Specifically, in this embodiment, the scheme shown in fig. 2 may be adopted to compare the structures of the pages, and the category to which the page content of each page belongs may be determined by analyzing the content such as the page title or the hidden topic, so as to implement content comparison and obtain the similarity value on the category to which the content belongs. Further, in this embodiment, after comparing the category and the structure to which the content belongs on the page, the page similarity value between the pages may be calculated again according to the weight occupied by the category and the structure to which the content belongs, for example, the weight of the category to which the content belongs is 0.5, and the weight of the structure is 0.5 (or the weight of the category to which the content belongs is 0.4, and the weight of the structure is 0.6, etc.), and the similarity value on the category to which the content belongs and the similarity value on the structure are multiplied by the respective weights respectively and then summed to obtain the page similarity value, so as to determine whether the pages are similar or not.
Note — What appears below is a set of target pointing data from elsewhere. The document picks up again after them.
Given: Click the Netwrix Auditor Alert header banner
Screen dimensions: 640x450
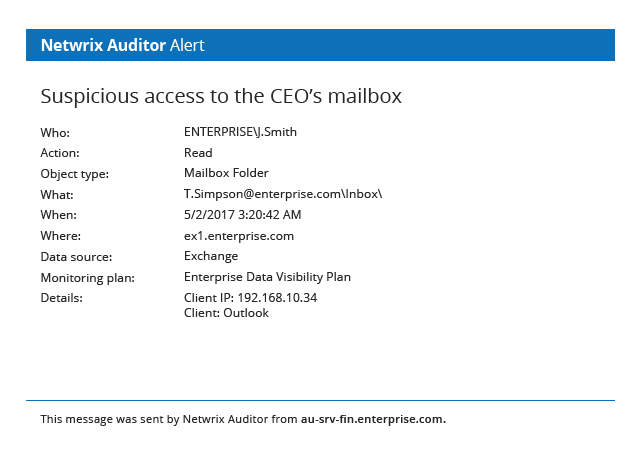Looking at the screenshot, I should (x=320, y=45).
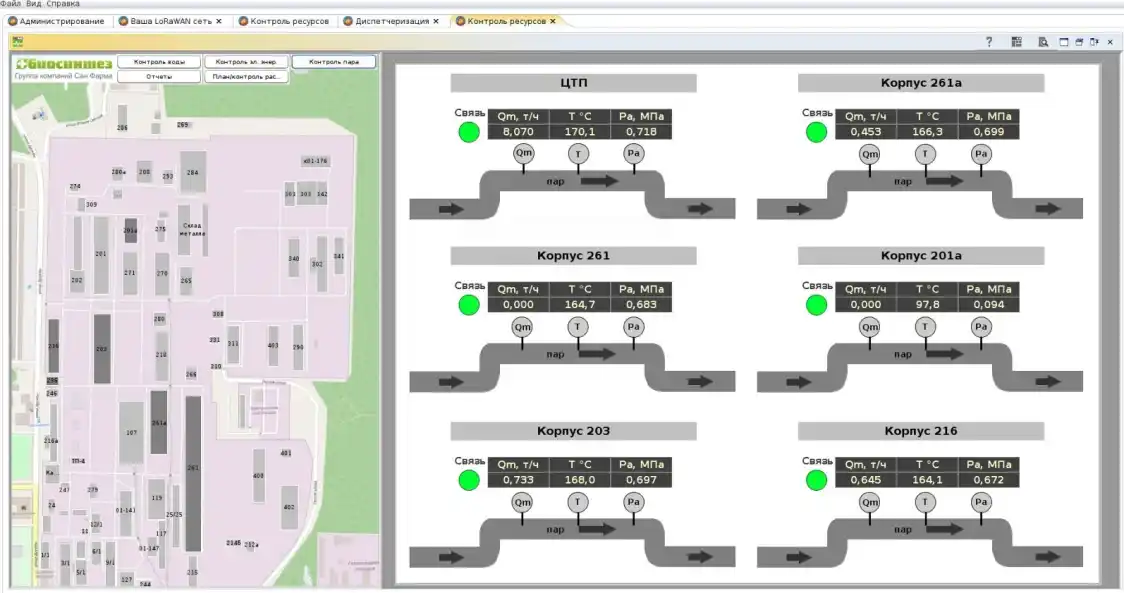Open the Файл menu
The image size is (1124, 593).
coord(10,4)
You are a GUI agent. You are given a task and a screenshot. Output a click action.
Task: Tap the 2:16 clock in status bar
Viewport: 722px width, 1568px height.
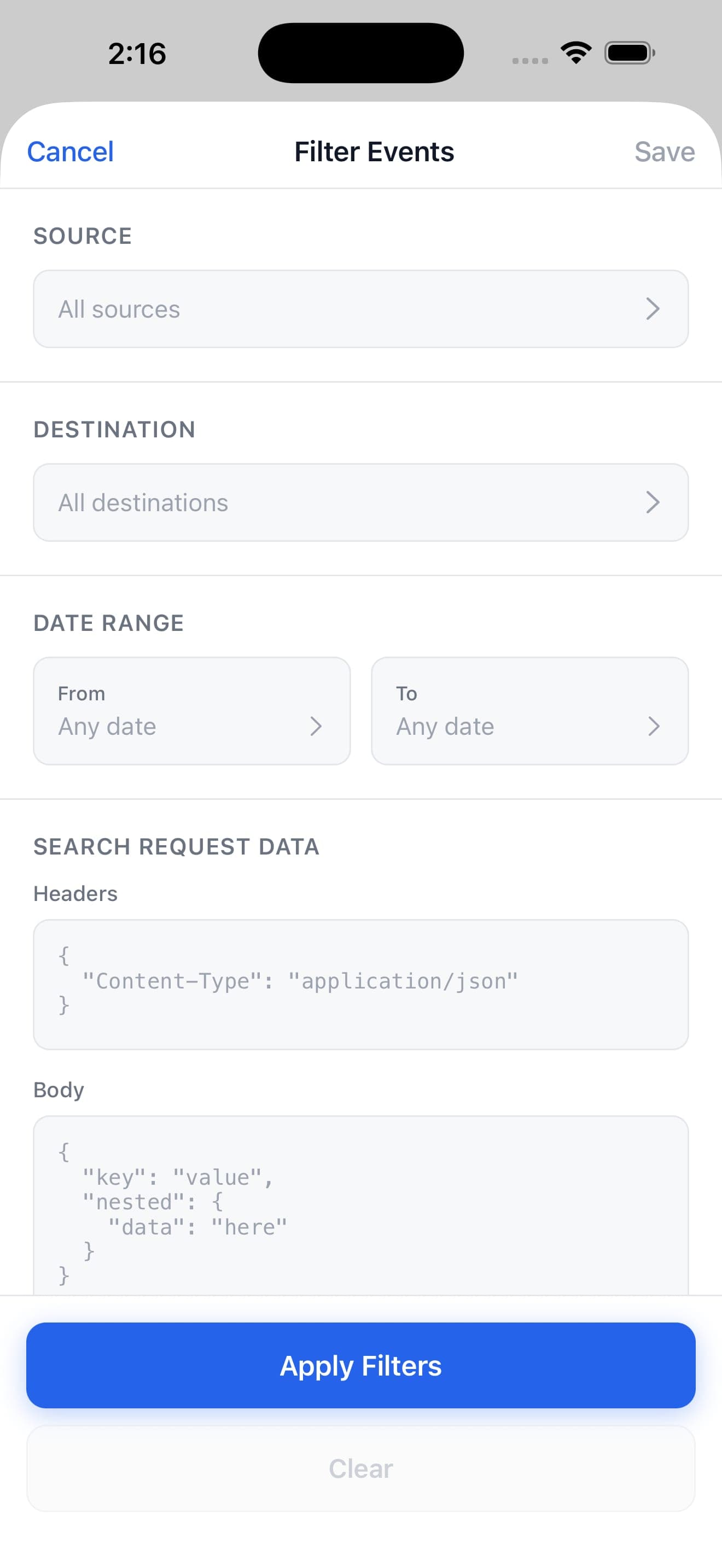click(x=137, y=54)
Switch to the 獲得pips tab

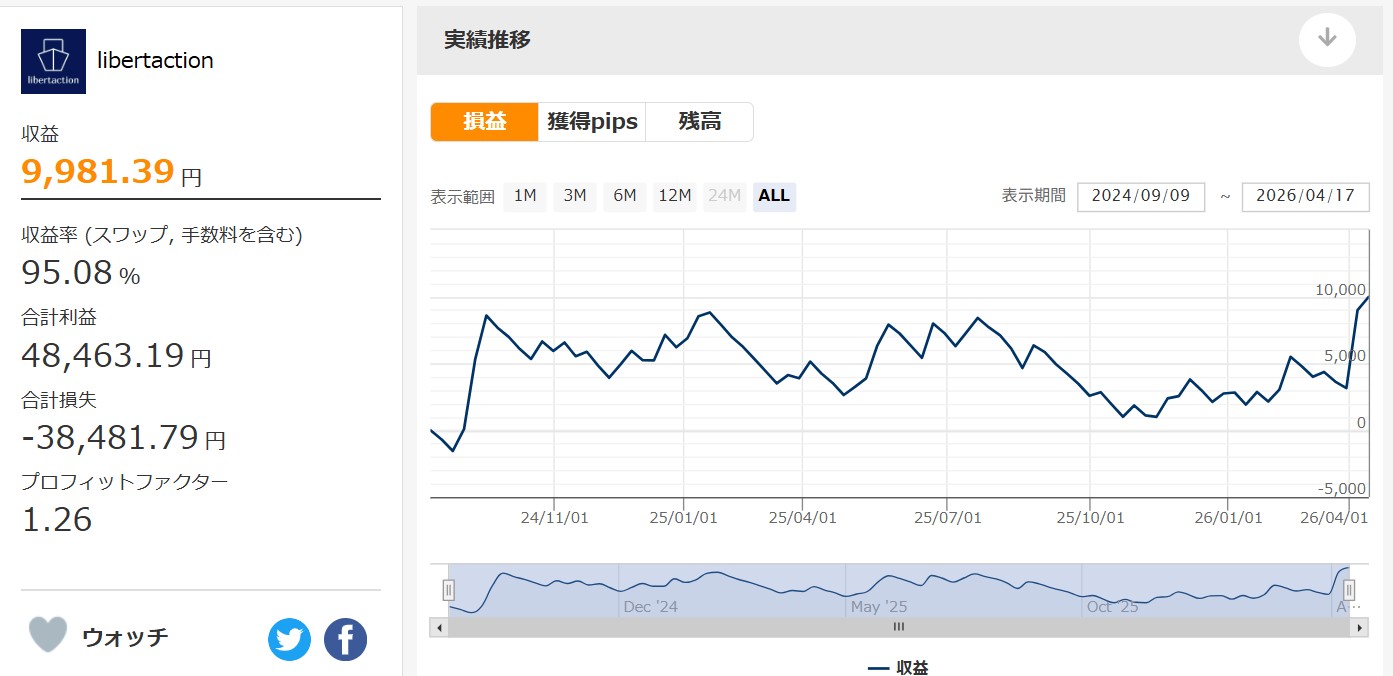tap(592, 122)
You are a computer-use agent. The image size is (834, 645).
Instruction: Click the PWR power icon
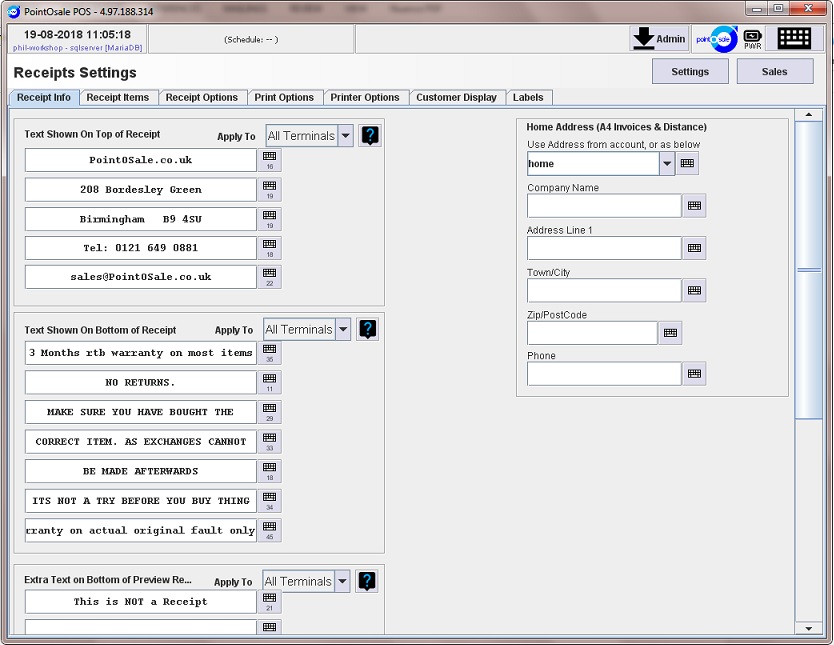point(752,39)
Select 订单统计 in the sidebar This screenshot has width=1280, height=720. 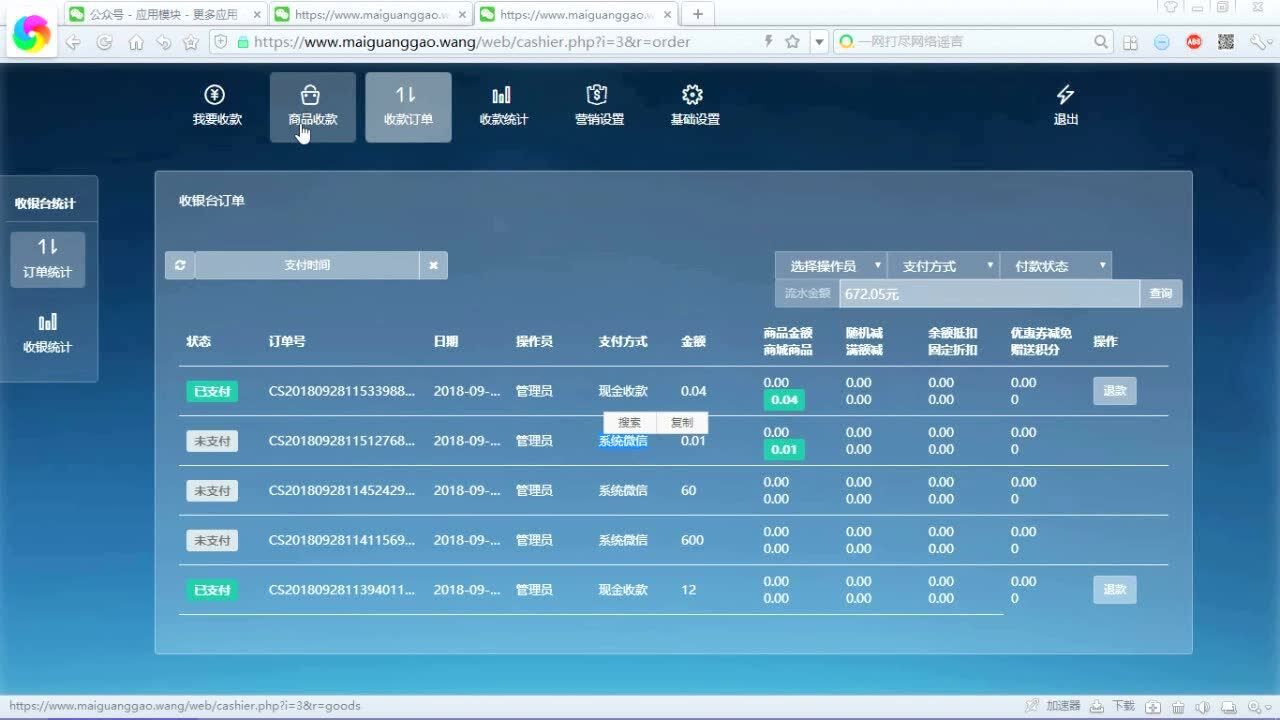(x=47, y=259)
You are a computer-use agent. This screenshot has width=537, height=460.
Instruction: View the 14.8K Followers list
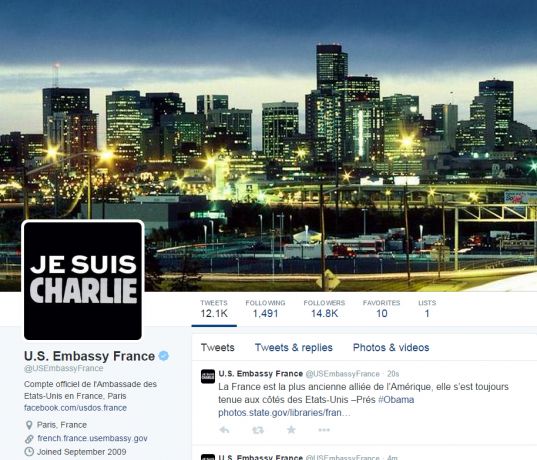(324, 308)
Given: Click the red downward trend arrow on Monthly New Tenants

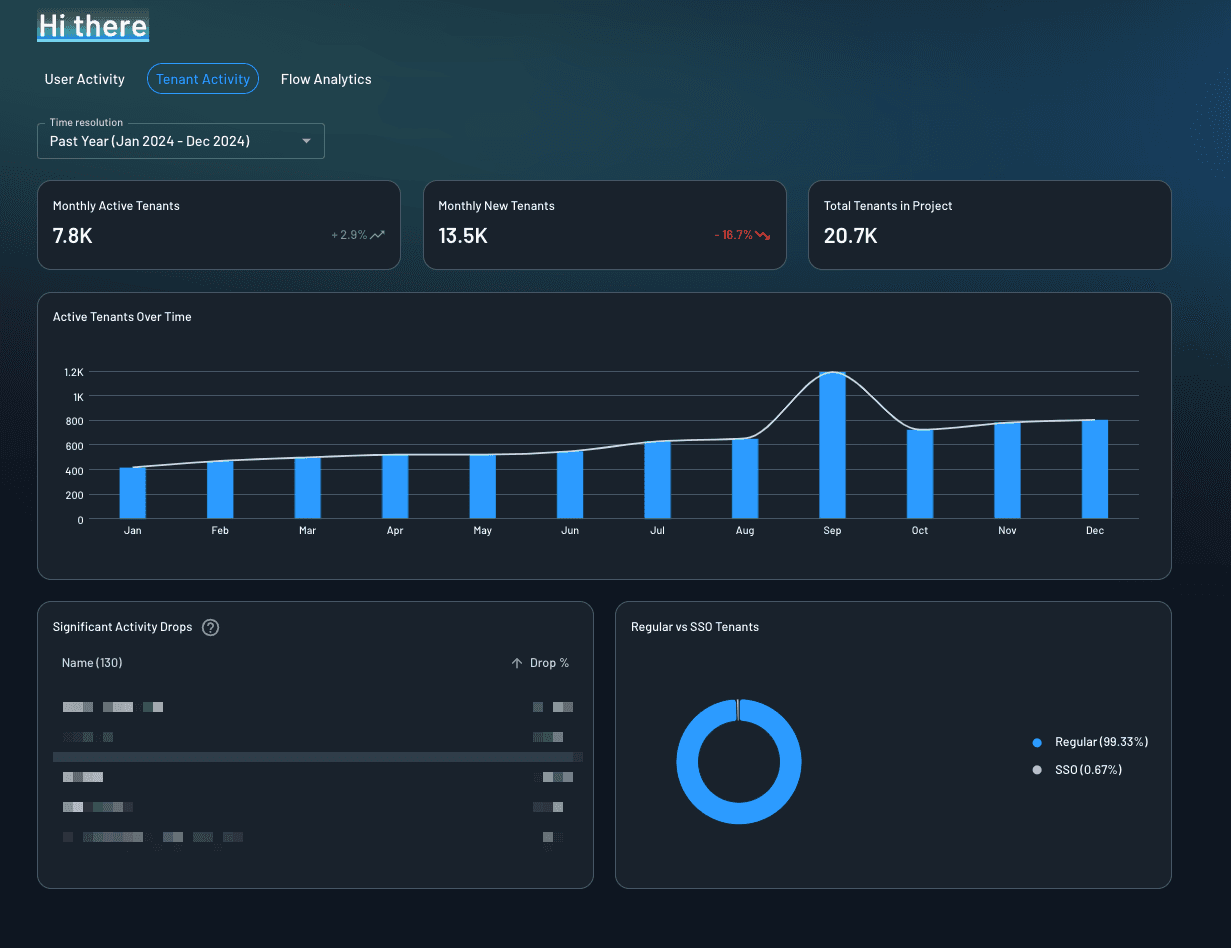Looking at the screenshot, I should point(765,234).
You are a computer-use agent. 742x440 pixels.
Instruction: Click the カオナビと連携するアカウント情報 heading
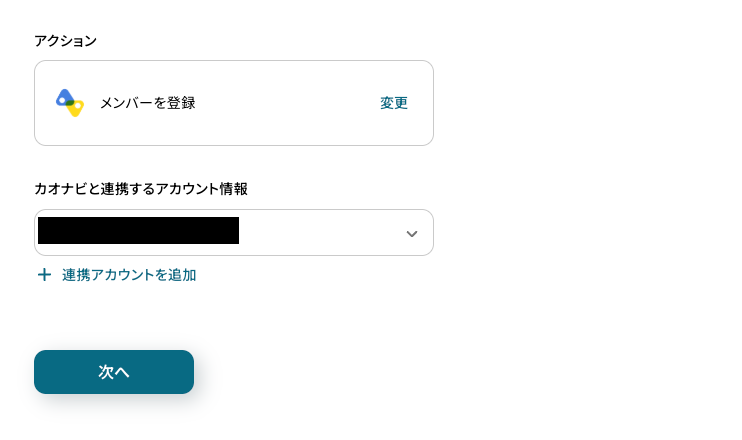[x=141, y=188]
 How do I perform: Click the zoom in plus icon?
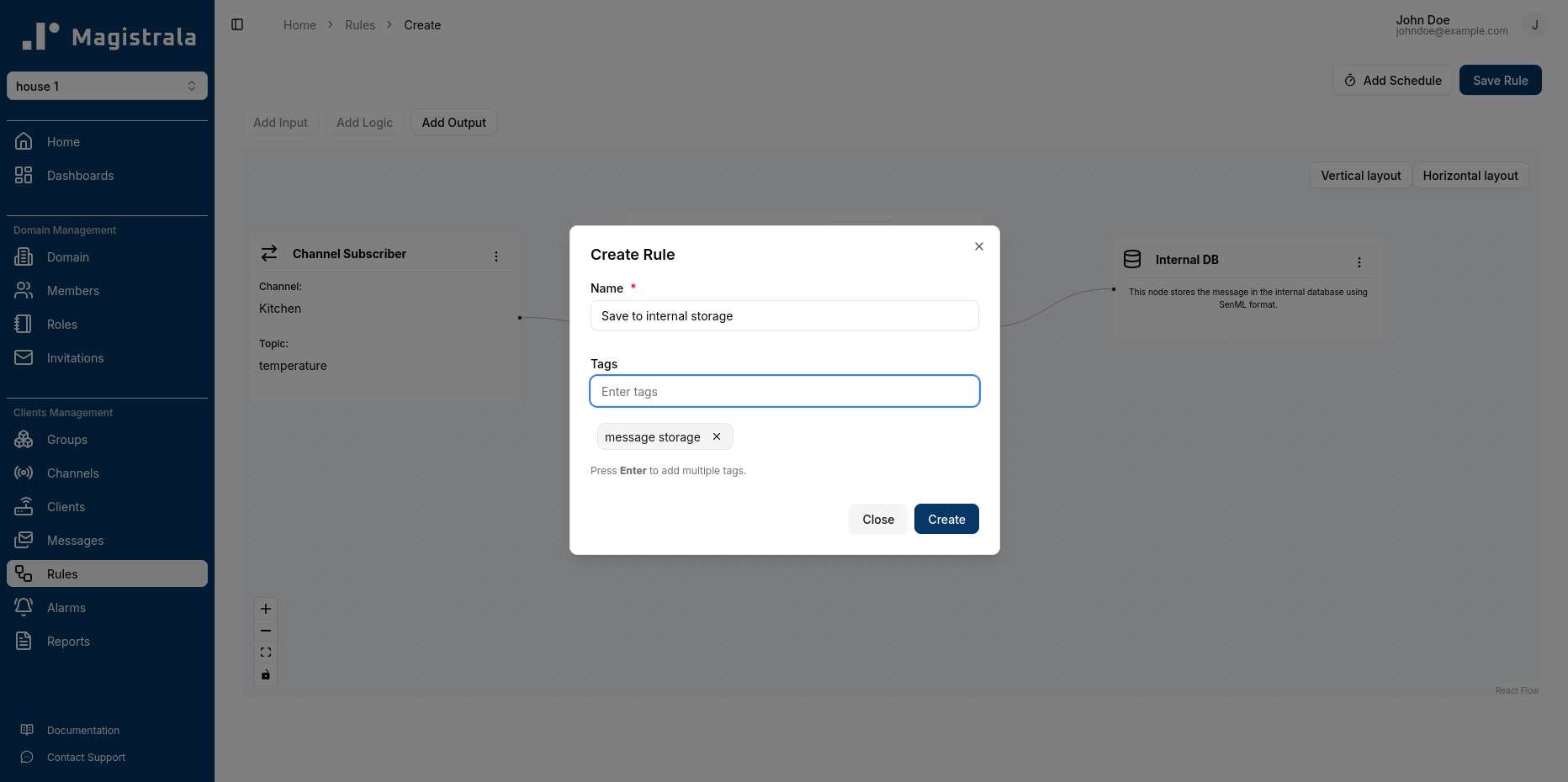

In an implementation manner, when the label is set in step 103 in the present embodiment on the node path information list of the similar page, the following implementation may be specifically implemented, as shown in fig. 6:
step 601: and determining the target content to be extracted according to the node path information list of the similar page.
Specifically, in this embodiment, the information that may need to be extracted may be determined as the target content by identifying the content, such as the folder name or the file name, the file attribute, and the file type, in the node path information list xpath.
Step 602: and setting the labels of the node path information lists of the similar pages based on the target content.
Specifically, in this embodiment, after the target content is subjected to refinement and classification, a suitable label is determined according to a classification result to be set in the node path information list. For example, the node path information list china/south he/zheng zhou/high and new district, and the node information list china/south he/zheng zhou/convention and exhibition center, as similar pages, identify various information in the node path information list, such as folder names, file attributes, file types, etc., determine as target contents, perform content refinement and classification from these target contents, and may set "zheng zhou" as a label of the node path information list of these two similar pages.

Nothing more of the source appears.